(RECORDS FOR THIS EXERCISE)
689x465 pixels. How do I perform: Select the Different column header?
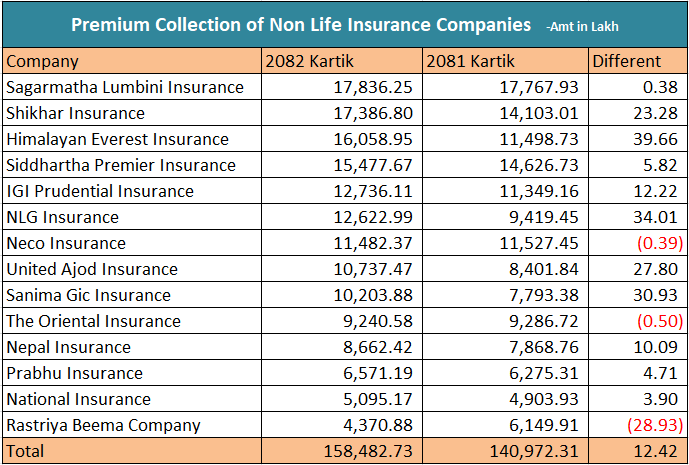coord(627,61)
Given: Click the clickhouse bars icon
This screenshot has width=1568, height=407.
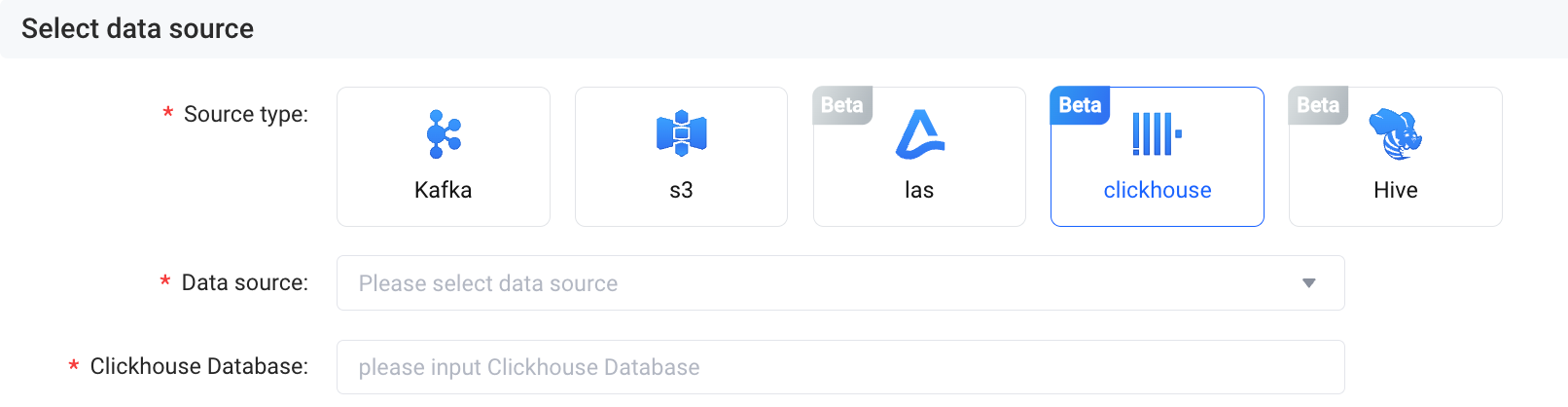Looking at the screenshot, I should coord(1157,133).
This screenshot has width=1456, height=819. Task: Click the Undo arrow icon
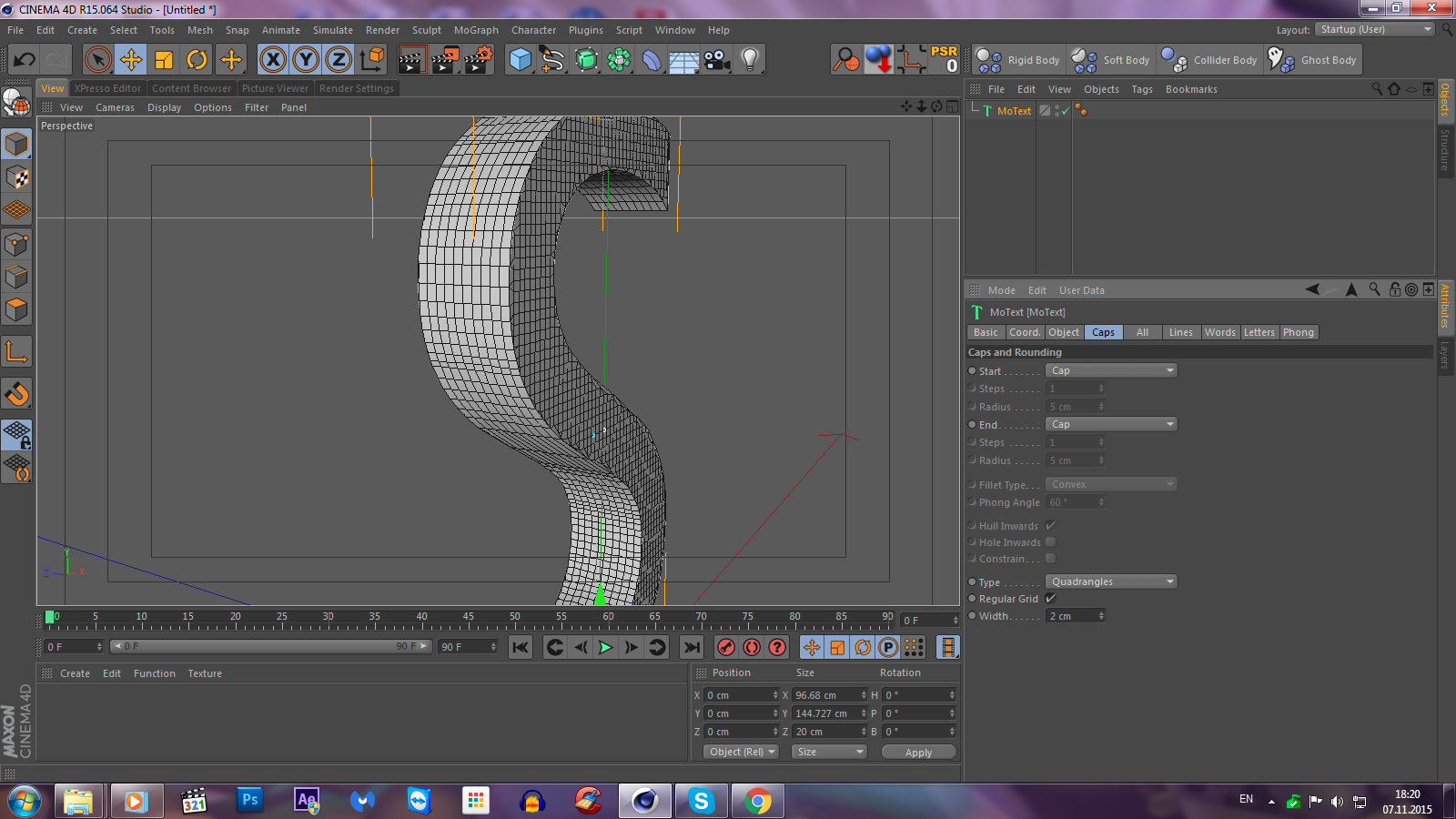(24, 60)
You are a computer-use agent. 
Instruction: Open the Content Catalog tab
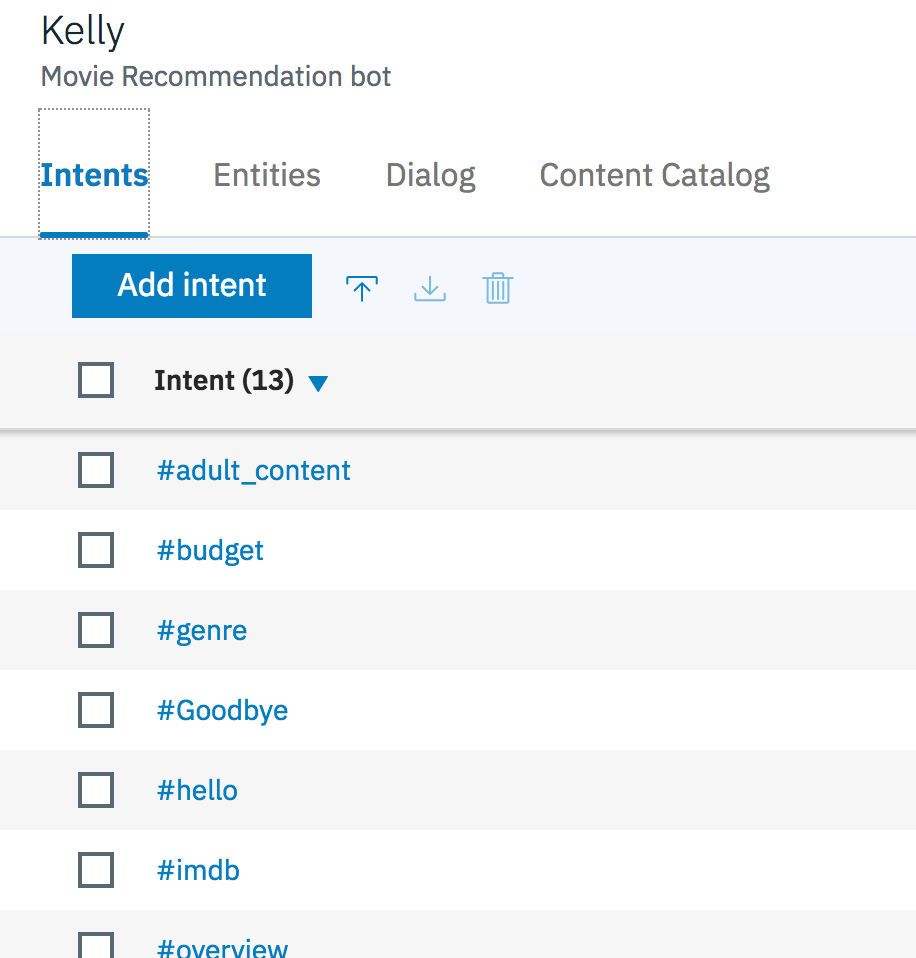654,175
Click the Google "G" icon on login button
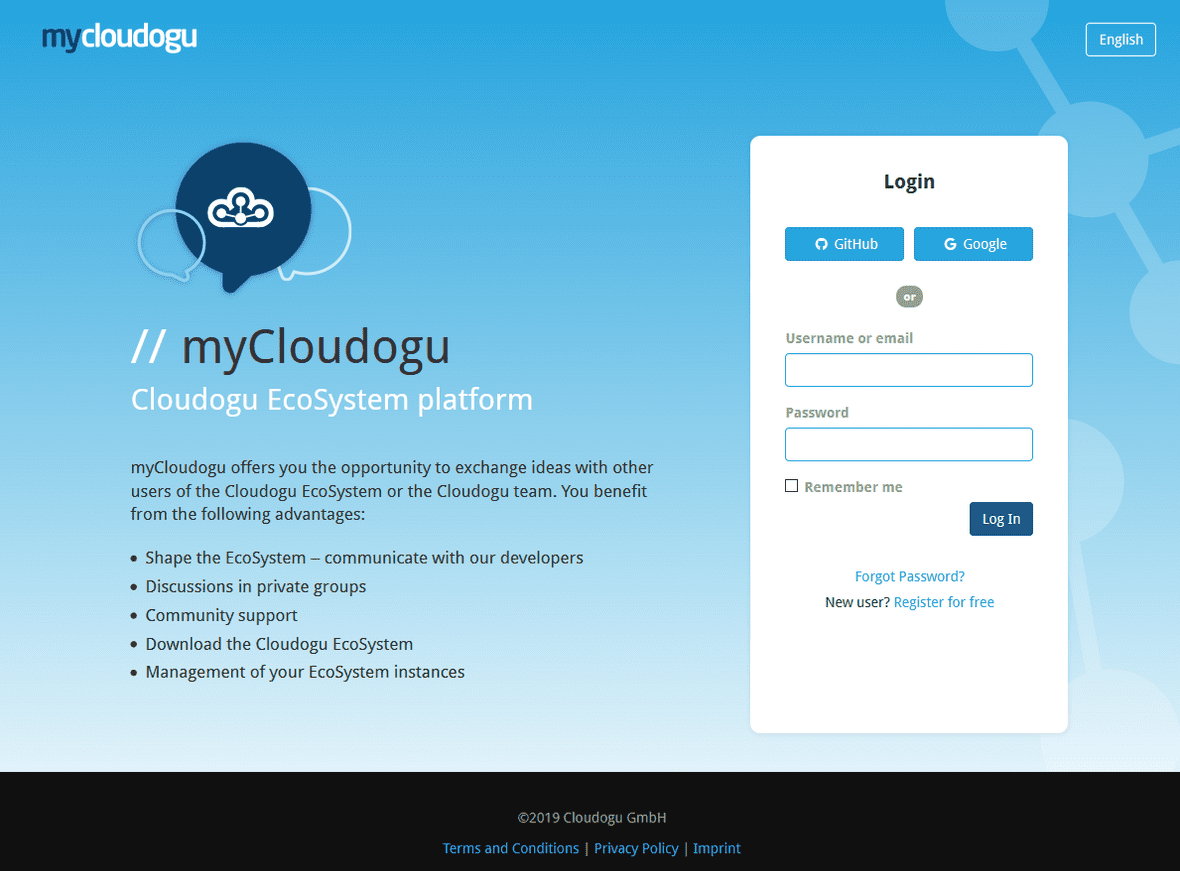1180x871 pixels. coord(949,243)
(End RECORDS FOR THIS EXERCISE)
(RECORDS FOR THIS EXERCISE)
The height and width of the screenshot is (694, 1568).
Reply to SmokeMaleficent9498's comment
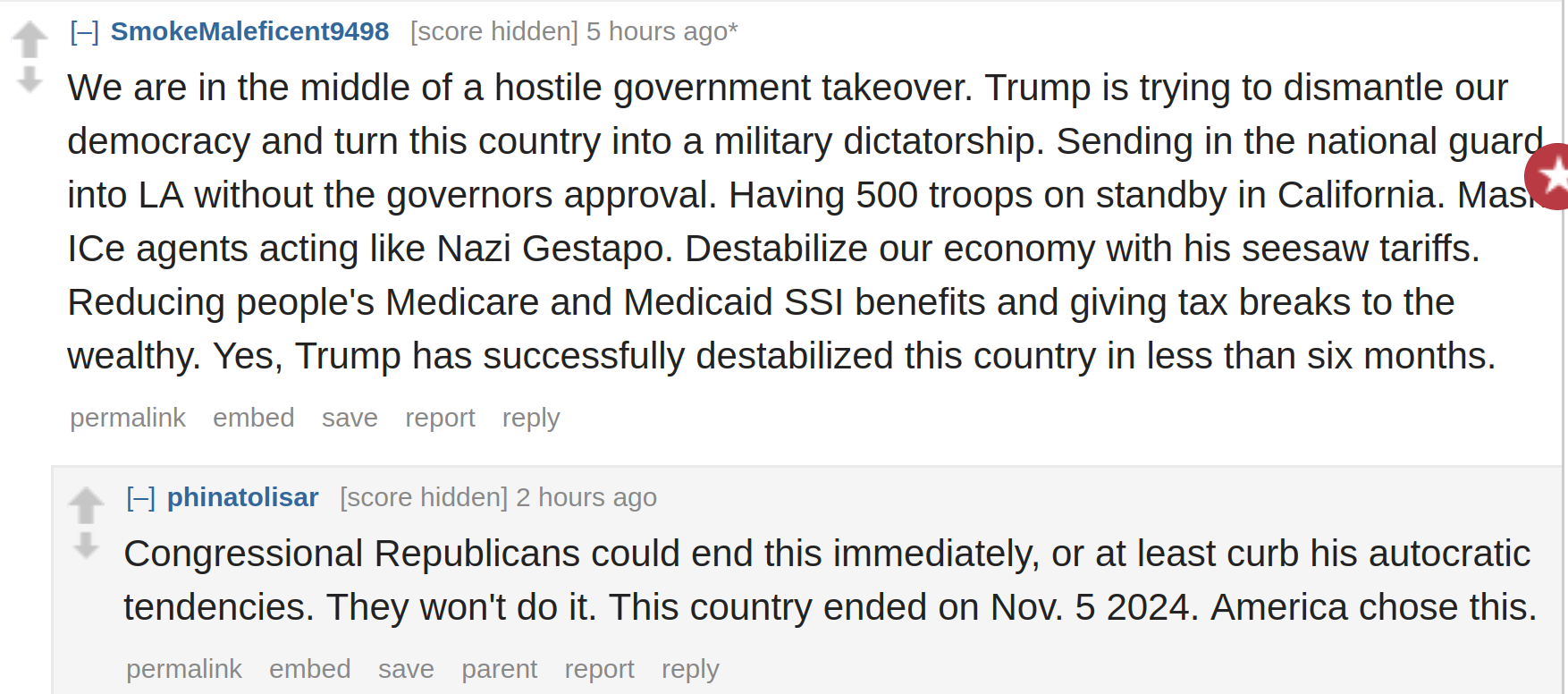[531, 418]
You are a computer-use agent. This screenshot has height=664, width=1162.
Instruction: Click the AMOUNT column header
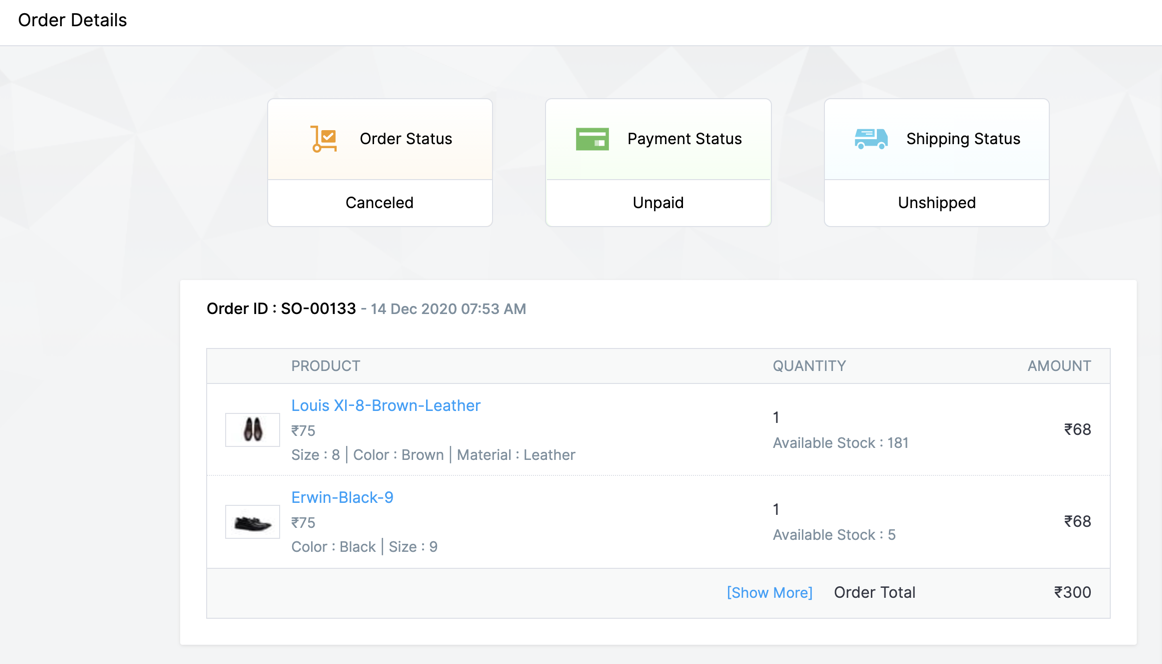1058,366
(End RECORDS FOR THIS EXERCISE)
- [TO DO]:
For the word "computer", state how many lines of the entries contain it, with nothing else.

- [SOLUTION]:
2